As I was preparing for Shavuos by reading Dr. Meir Levin's recently published study of Rus (and Yonah), in his The Dawn of Redemption: What the Books of Ruth and Yona Teach about Alienation, Despair, and Return, I was struck by his discussion of the first verse.
One of the troubling aspects of the media -- newspapers, magazines, radio and blogs -- is the pitfall of continually focusing on the negative. When we constantly harp on the bad we run the risk of forgetting about the good. This can create a cynicism that undermines our attitudes towards everything in our lives.

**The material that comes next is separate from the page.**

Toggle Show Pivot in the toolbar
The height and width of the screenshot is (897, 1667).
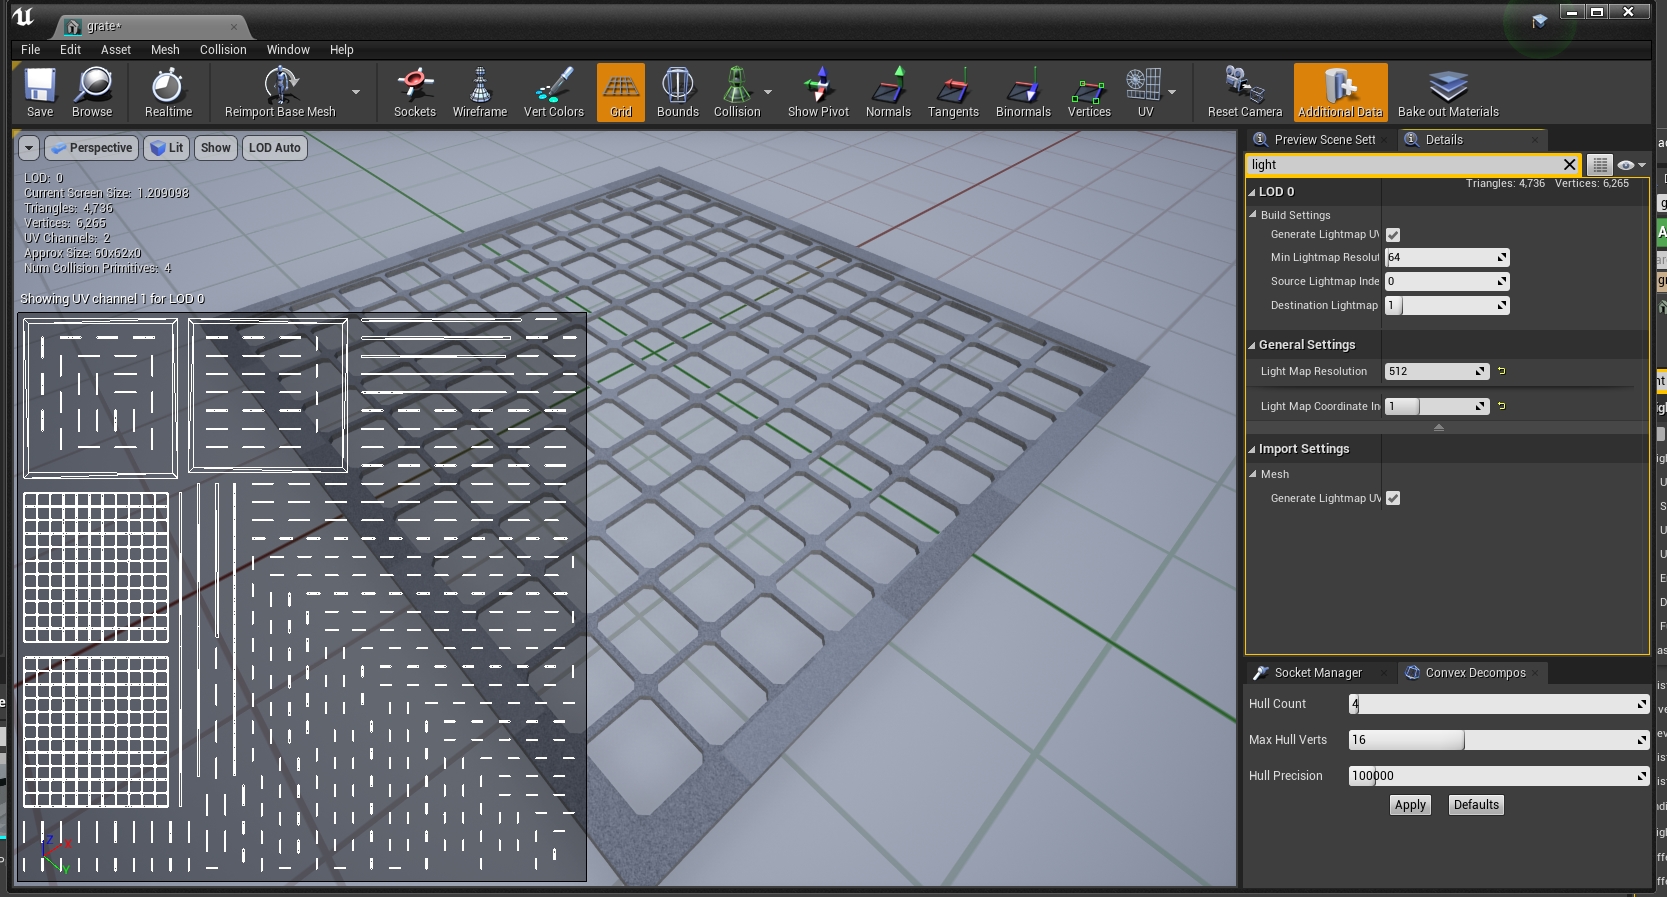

Legitimate criticism that is sober and constructive is valuable to the community but it has to be kept within context and perspective. Illegitimate criticism can be based on wrong information, an incorrect assumption of incompetence, the wrongful attribution of malice or other causes. It is this kind of corrosive cynicism that leads some to assume that the many good people who lead our communities are tainted by any of these evils.
The Dawn of Redemption, pp. 26-27:
The Book of Ruth opens with a description of a time "when the judges judged." Such an introduction aims to explain something about the time in which the events described in the book took place and therefore provides important backgtound.
Rabbinic sources have the following to say about this first verse (petihta to Ruth Rabbah 2):
[At the time after the division of the land by Joshua], the land became precious to them. One person busied himself with his field and another with his vineyard, still another with his doorpost.... They refrained from dealing kindness to Joshua [at his burial] and the Holy One, blessed be He, thought to shake up the entire world [i.e., became angry], as it is writren, "The earth as shaken up and disturbed" (Psalms 18).This is a description of anarchy. Rather than say, "In those days there was no king in Israel; everyone did what was right in his own eyes" Oudges 21:24), which describes only the political situation, the Book of Ruth recounts it in a way that emphasizes its effect on individuals. It was a time perhaps similar to the time in which we ourselves live -- when people distrusted authority, avoided communal obligations, and held their private lives to be superior to and more valuable than public life. In those days, as in ours, the leaders' faults attracted far more attention than their virtues did. The Israelites were occupied, each with his own little plot of land and his own vineyard, jealously guarding the doorpost of his own private world from intruders.
Woe to the generation that judges its judges! When the judge said: "Remove a splinter from between your teeth," the accused would say, "First remove the beam from between your own eyes" (Bava Batra 15b; see also Ruth Rabbah 5:10).
In such times, leaders are seen not as noble individuals who sacrifice selflessly for the common good, but rather as opportunists who are tainted by self-interest and personal, and therefore petty, needs. If our leaders cannot be trusted, neither can our neighbors. Cynicism is corrosive. In an atmosphere of mutual suspicion it becomes difficult to view others benevolently and to behave with kindness and charity. Since the people felt that they owed Joshua nothing, they neglected to pay him last respects.
When there is no justice, there is also no sense of security, and everyone lives in fear and suspicion of their neighbors. Only this can explain how a prominent prince of the people, Elimelech, could abandon his community, including his extended family, at such a difficult time and go to another country where his material needs would be better met.